◆ **EXERCISE**
Would you please copy every line below that includes the string "each"?

++++ LISTED ENTRIES ++++

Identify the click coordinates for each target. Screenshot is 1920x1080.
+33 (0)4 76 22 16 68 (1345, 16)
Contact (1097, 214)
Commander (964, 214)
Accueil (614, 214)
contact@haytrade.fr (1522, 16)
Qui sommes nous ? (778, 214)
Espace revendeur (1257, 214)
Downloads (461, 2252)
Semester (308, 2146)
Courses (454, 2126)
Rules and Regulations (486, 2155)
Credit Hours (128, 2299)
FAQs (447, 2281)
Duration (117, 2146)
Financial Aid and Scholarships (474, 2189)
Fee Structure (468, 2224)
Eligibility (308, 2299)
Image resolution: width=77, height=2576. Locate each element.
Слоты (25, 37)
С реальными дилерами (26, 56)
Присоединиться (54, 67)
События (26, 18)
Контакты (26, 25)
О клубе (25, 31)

++++

◆ **EXERCISE OUTPUT**
Identify the click coordinates for each target. Screenshot is 1920x1080.
Image resolution: width=77, height=2576. Locate each element.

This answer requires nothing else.